**Task instructions:**
Repeat every record below exactly as written.

**The input:**
──────

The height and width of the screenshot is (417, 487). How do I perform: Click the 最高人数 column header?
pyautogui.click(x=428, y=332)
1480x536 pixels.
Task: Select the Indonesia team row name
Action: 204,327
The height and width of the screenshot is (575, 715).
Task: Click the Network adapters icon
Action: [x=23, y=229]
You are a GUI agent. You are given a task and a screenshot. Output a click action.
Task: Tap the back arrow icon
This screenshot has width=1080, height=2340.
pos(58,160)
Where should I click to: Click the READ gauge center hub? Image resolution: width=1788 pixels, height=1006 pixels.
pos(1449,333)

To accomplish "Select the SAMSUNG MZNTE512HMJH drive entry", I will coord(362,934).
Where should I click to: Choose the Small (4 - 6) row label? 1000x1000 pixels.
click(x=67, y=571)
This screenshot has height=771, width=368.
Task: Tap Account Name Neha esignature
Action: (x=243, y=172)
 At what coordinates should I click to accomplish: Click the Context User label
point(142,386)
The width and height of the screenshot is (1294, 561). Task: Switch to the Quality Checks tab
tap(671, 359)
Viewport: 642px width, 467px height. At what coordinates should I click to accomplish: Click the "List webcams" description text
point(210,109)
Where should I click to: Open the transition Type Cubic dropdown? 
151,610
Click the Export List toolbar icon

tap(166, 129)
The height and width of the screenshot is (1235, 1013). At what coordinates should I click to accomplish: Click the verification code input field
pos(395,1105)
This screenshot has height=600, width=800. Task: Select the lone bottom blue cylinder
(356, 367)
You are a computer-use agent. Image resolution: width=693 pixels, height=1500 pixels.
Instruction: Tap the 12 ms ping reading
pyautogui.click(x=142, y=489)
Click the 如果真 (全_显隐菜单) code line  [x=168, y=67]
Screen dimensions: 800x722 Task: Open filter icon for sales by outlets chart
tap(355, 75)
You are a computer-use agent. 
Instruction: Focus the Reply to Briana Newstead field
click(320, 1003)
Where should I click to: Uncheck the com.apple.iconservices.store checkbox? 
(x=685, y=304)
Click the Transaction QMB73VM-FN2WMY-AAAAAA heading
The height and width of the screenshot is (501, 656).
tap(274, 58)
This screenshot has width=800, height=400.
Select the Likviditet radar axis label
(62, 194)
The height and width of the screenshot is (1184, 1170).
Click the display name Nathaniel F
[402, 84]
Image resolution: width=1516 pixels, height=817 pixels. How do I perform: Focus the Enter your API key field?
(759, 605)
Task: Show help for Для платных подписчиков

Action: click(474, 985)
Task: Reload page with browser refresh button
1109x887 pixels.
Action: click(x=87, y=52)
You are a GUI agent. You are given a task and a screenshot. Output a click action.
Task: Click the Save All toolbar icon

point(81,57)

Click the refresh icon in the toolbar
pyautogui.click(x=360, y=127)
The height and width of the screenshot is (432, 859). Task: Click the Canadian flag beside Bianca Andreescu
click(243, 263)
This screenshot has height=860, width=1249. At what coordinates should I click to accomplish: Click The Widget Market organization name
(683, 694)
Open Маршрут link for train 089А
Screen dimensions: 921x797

──────

**Answer for the task:**
The height and width of the screenshot is (417, 487). How do I perform: Click the 最高人数 column header?
pyautogui.click(x=428, y=332)
1480x536 pixels.
Task: Select the Indonesia team row name
Action: 204,327
The height and width of the screenshot is (575, 715).
Task: Click the Network adapters icon
Action: [x=23, y=229]
You are a GUI agent. You are given a task and a screenshot. Output a click action.
Task: Tap the back arrow icon
This screenshot has width=1080, height=2340.
pos(58,160)
Where should I click to: Click the READ gauge center hub? Image resolution: width=1788 pixels, height=1006 pixels.
pos(1449,333)

To accomplish "Select the SAMSUNG MZNTE512HMJH drive entry", I will coord(362,934).
Where should I click to: Choose the Small (4 - 6) row label? 1000x1000 pixels.
click(x=67, y=571)
This screenshot has height=771, width=368.
Task: Tap Account Name Neha esignature
Action: (x=243, y=172)
 At what coordinates should I click to accomplish: Click the Context User label
point(142,386)
The width and height of the screenshot is (1294, 561). Task: Switch to the Quality Checks tab
tap(671, 359)
Viewport: 642px width, 467px height. At what coordinates should I click to accomplish: Click the "List webcams" description text
point(210,109)
Where should I click to: Open the transition Type Cubic dropdown? 
151,610
Click the Export List toolbar icon

tap(166, 129)
The height and width of the screenshot is (1235, 1013). At what coordinates should I click to accomplish: Click the verification code input field
pos(395,1105)
This screenshot has height=600, width=800. Task: Select the lone bottom blue cylinder
(356, 367)
You are a computer-use agent. Image resolution: width=693 pixels, height=1500 pixels.
Instruction: Tap the 12 ms ping reading
pyautogui.click(x=142, y=489)
Click the 如果真 (全_显隐菜单) code line  [x=168, y=67]
Screen dimensions: 800x722 Task: Open filter icon for sales by outlets chart
tap(355, 75)
You are a computer-use agent. 
Instruction: Focus the Reply to Briana Newstead field
click(320, 1003)
Where should I click to: Uncheck the com.apple.iconservices.store checkbox? 
(x=685, y=304)
Click the Transaction QMB73VM-FN2WMY-AAAAAA heading
The height and width of the screenshot is (501, 656).
tap(274, 58)
This screenshot has width=800, height=400.
Select the Likviditet radar axis label
(62, 194)
The height and width of the screenshot is (1184, 1170).
Click the display name Nathaniel F
[402, 84]
Image resolution: width=1516 pixels, height=817 pixels. How do I perform: Focus the Enter your API key field?
(759, 605)
Task: Show help for Для платных подписчиков

Action: click(474, 985)
Task: Reload page with browser refresh button
1109x887 pixels.
Action: click(x=87, y=52)
You are a GUI agent. You are given a task and a screenshot. Output a click action.
Task: Click the Save All toolbar icon

point(81,57)

Click the refresh icon in the toolbar
pyautogui.click(x=360, y=127)
The height and width of the screenshot is (432, 859). Task: Click the Canadian flag beside Bianca Andreescu
click(243, 263)
This screenshot has height=860, width=1249. At what coordinates should I click to accomplish: Click The Widget Market organization name
(683, 694)
Open Маршрут link for train 089А
Screen dimensions: 921x797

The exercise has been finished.